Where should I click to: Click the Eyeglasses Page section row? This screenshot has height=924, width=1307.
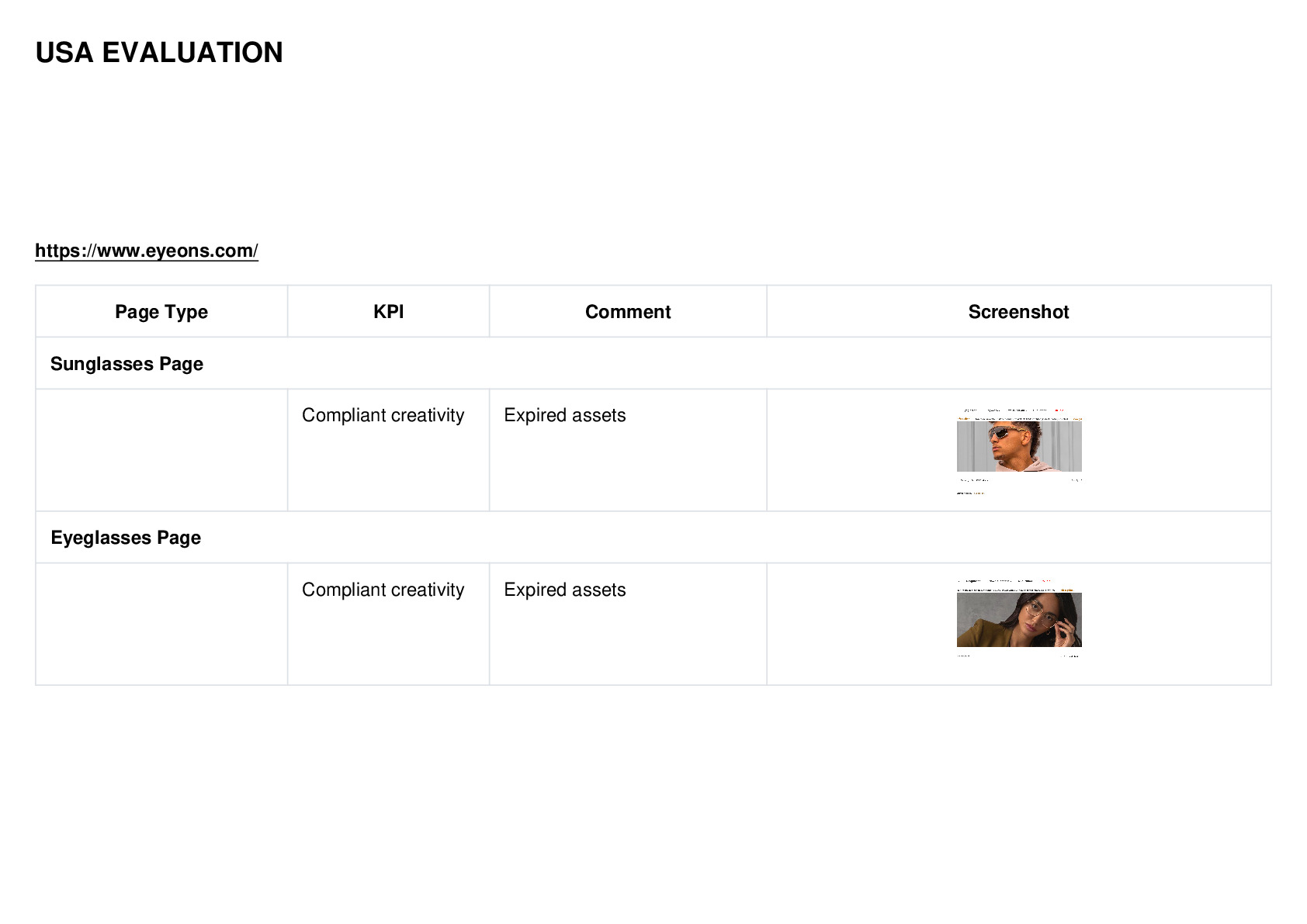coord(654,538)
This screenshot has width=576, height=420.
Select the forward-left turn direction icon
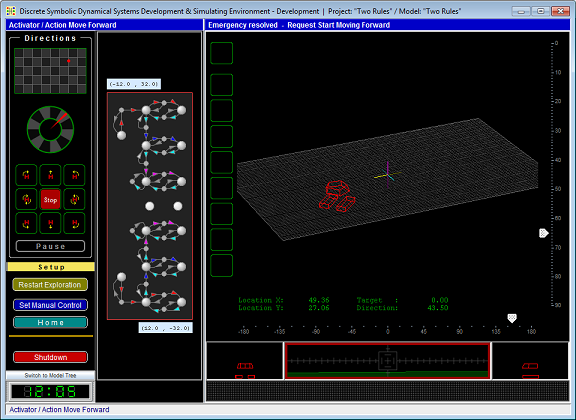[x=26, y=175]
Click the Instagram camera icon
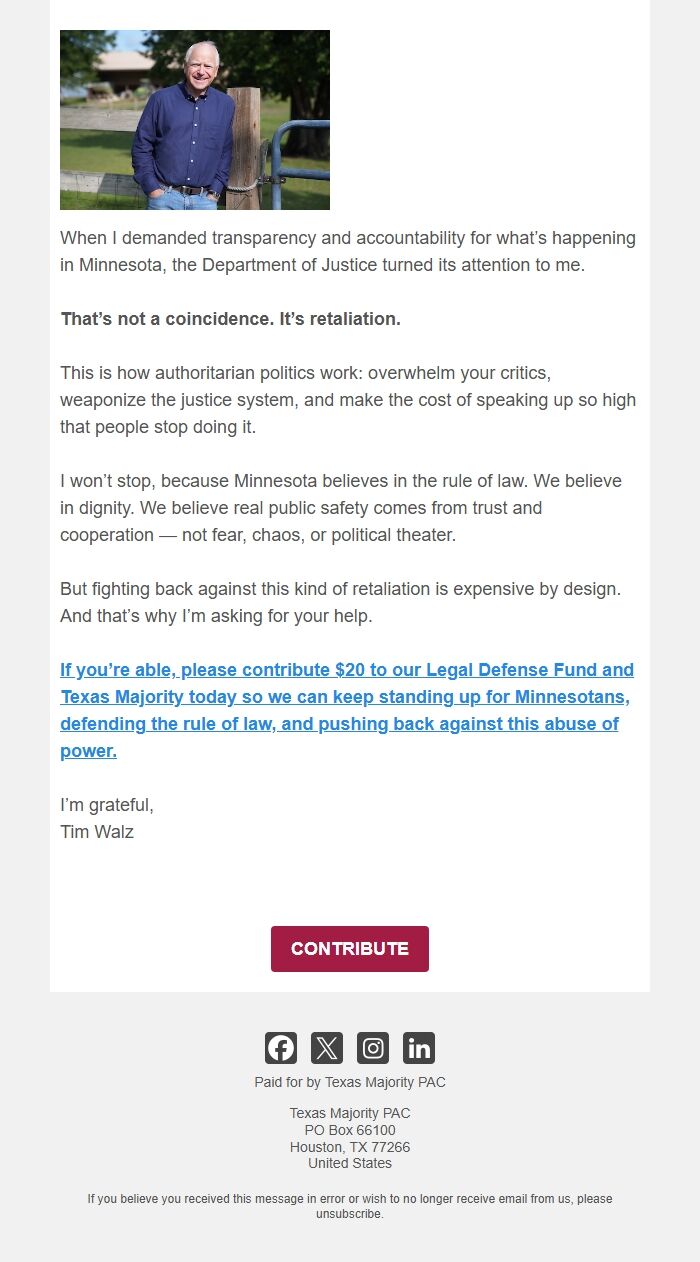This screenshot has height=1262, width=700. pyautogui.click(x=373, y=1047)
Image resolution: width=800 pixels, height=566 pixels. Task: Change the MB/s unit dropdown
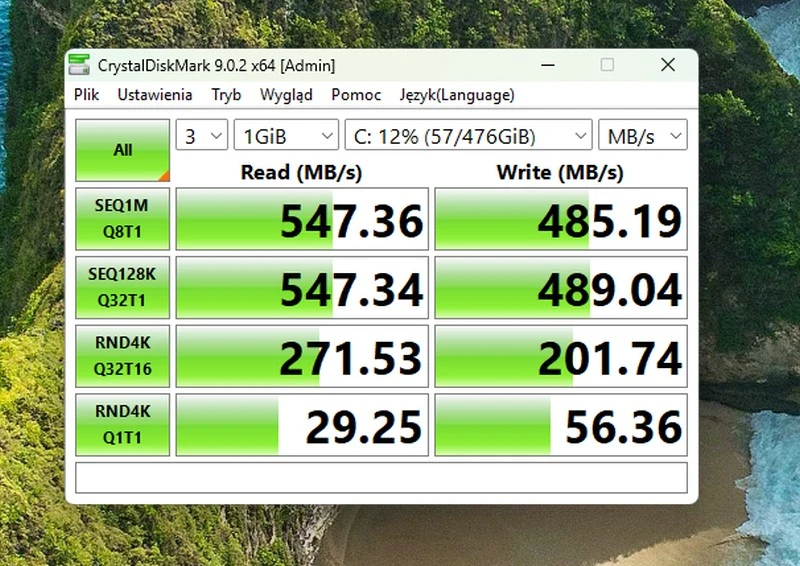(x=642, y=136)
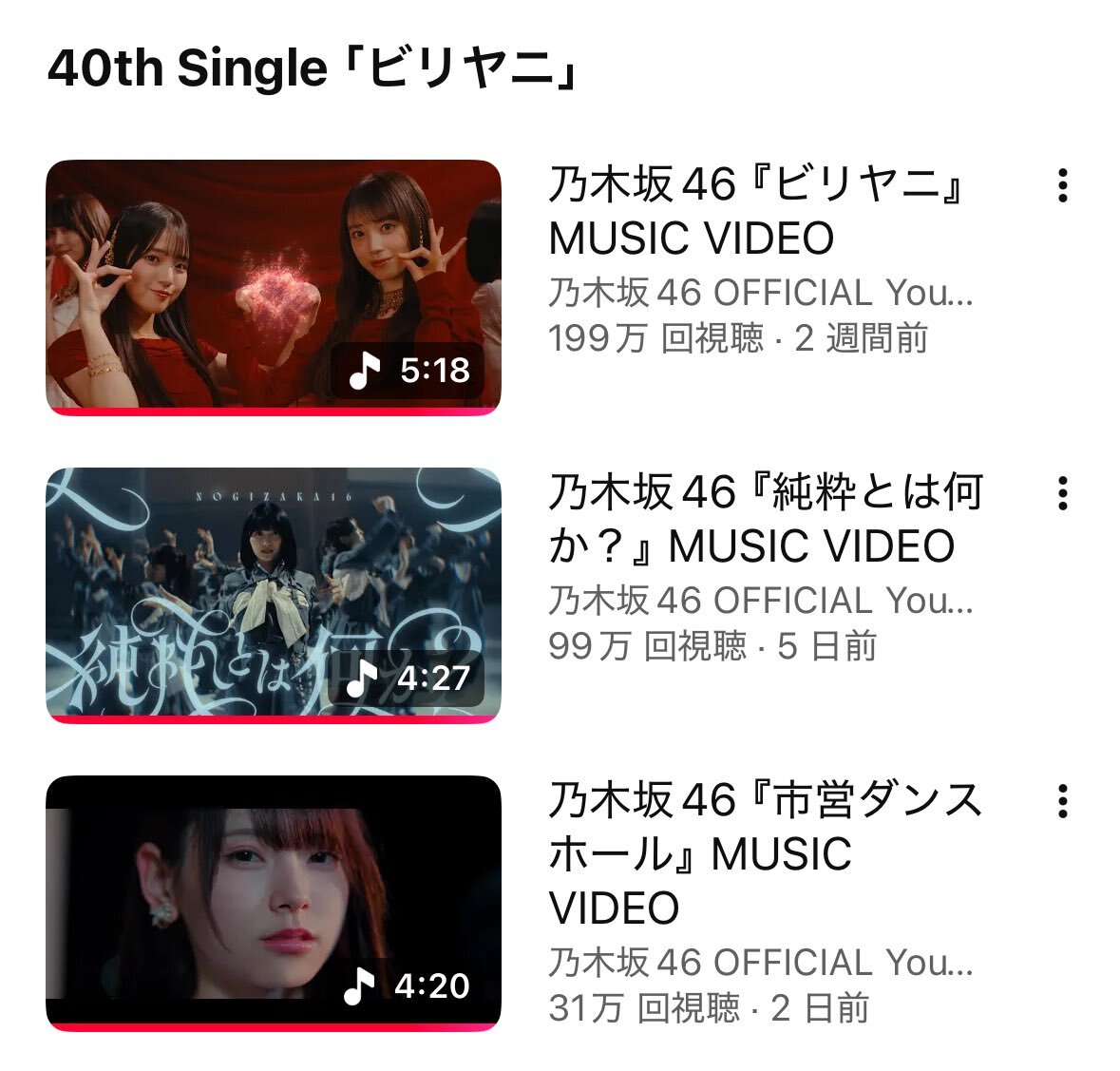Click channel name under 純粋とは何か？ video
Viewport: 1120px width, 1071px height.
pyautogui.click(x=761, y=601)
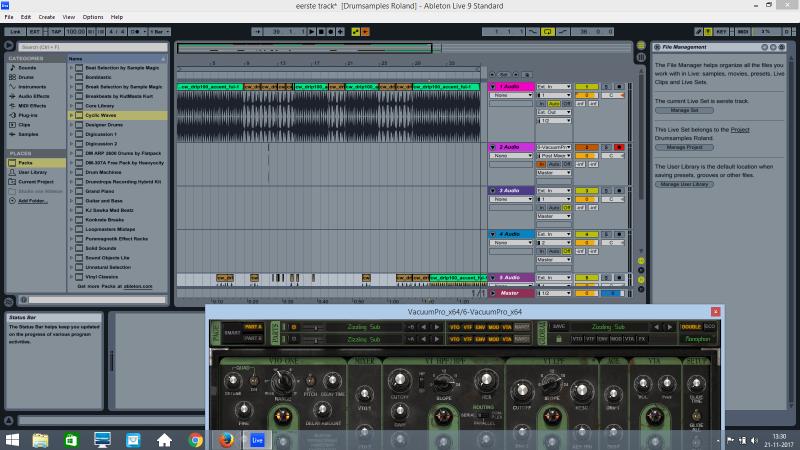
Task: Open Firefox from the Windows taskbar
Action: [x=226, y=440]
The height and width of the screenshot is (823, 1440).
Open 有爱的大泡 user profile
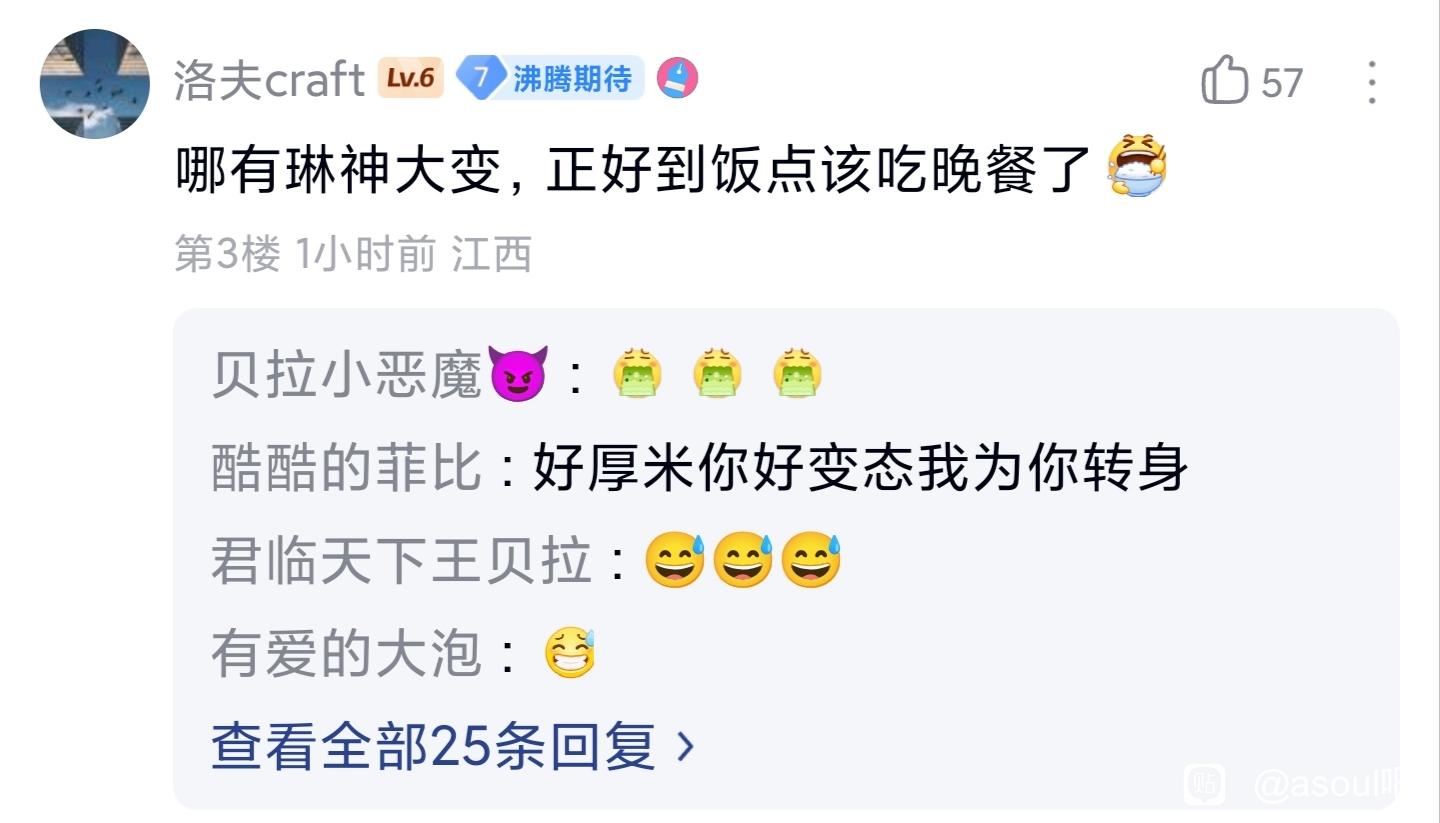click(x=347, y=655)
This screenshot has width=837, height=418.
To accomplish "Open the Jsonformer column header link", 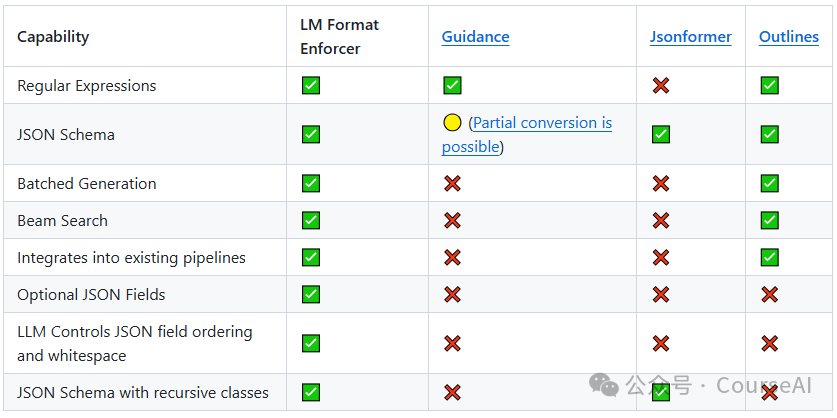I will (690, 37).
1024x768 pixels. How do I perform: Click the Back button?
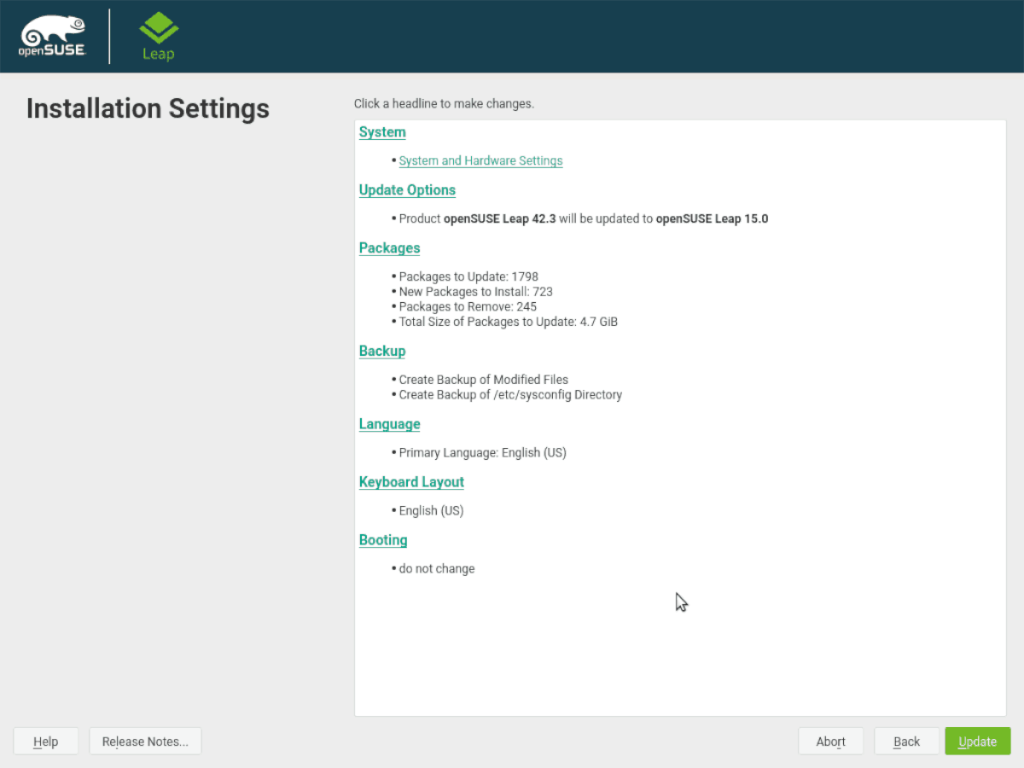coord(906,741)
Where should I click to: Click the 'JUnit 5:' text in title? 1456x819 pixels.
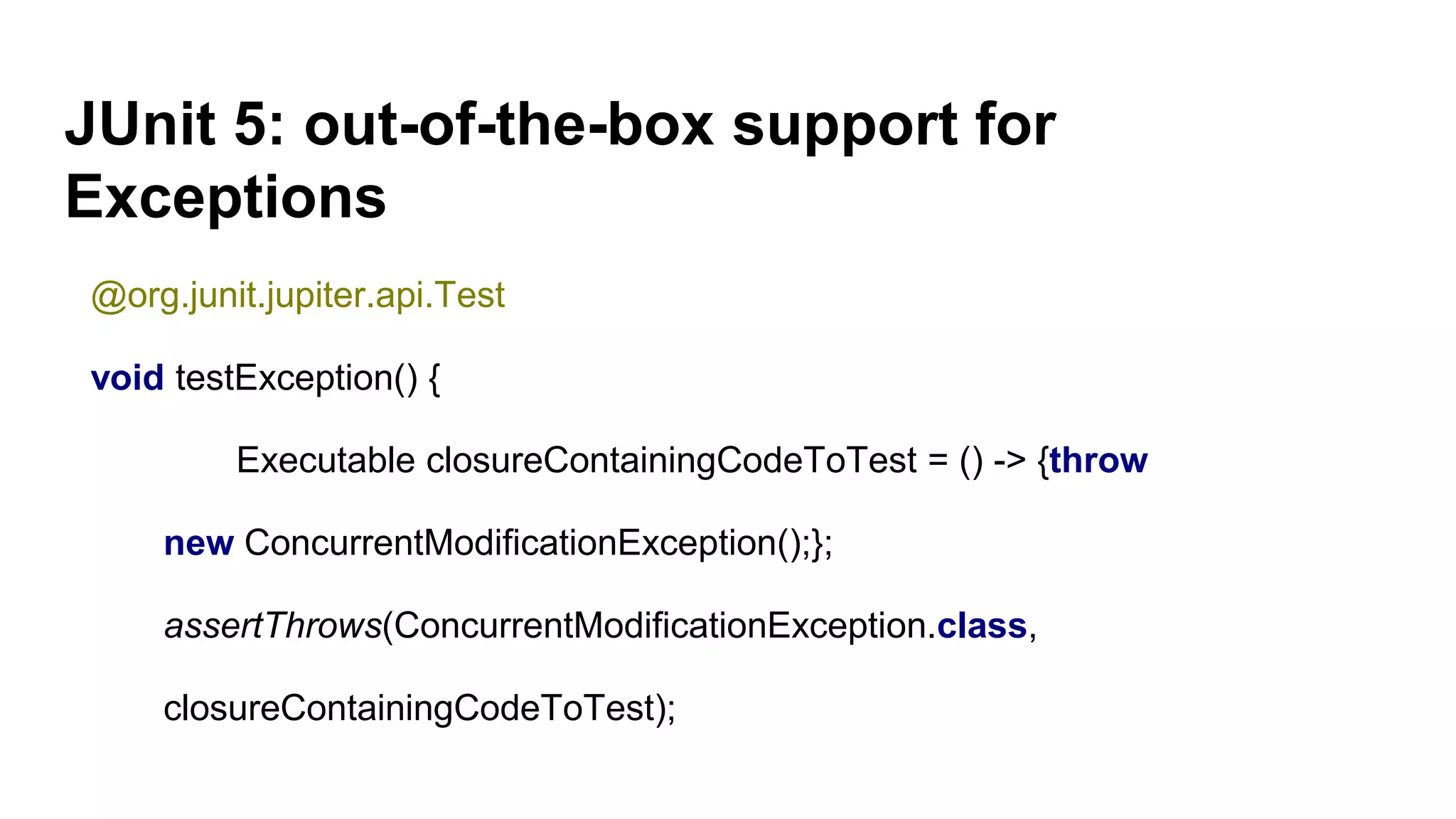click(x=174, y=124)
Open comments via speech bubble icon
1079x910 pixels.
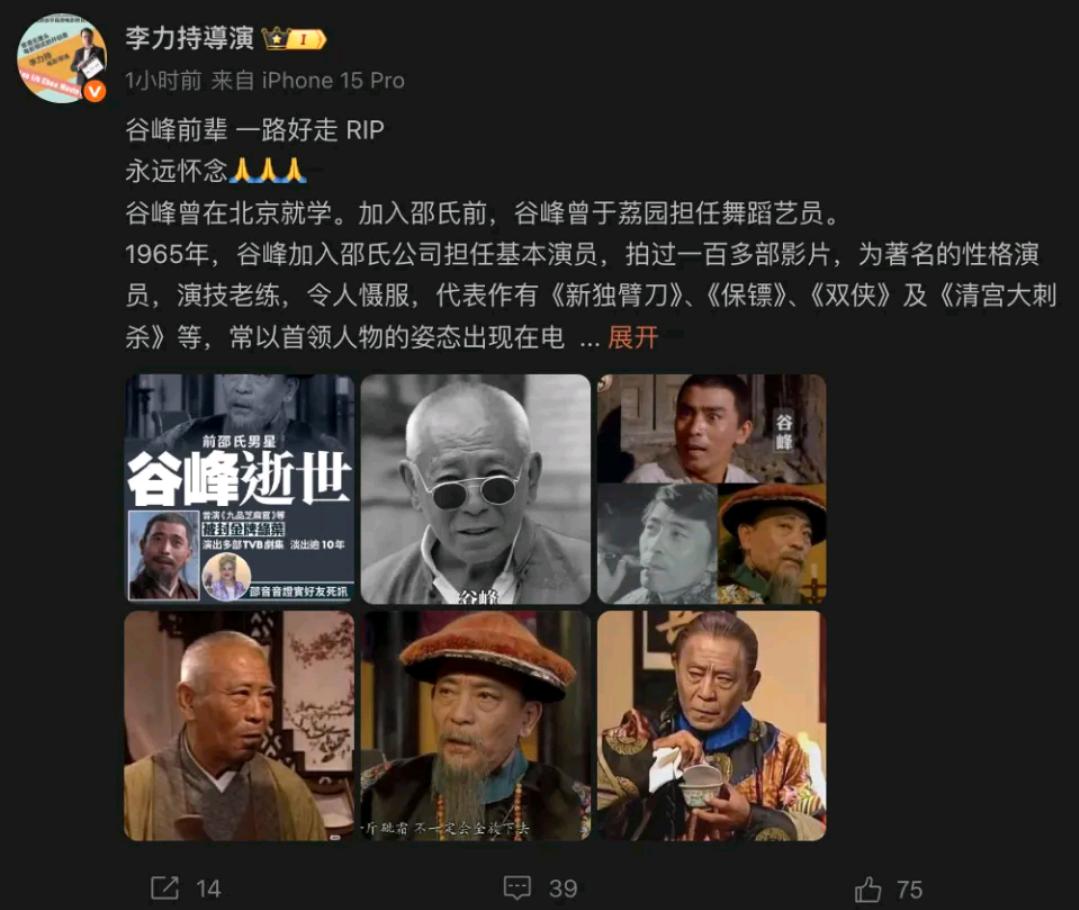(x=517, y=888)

▶ **練習問題**
上の練習用資料で「pixels」という文字列を含む行を探し、その行をすべて書き写してください。大文字と小文字は区別します。

▶ **解答例**
Image resolution: width=800 pixels, height=566 pixels. Task: Change the MB/s unit dropdown
1024x768 pixels. How do I perform: Click the Back button?
Where should I click to: Click the 'JUnit 5:' text in title? 1456x819 pixels.
1079x910 pixels.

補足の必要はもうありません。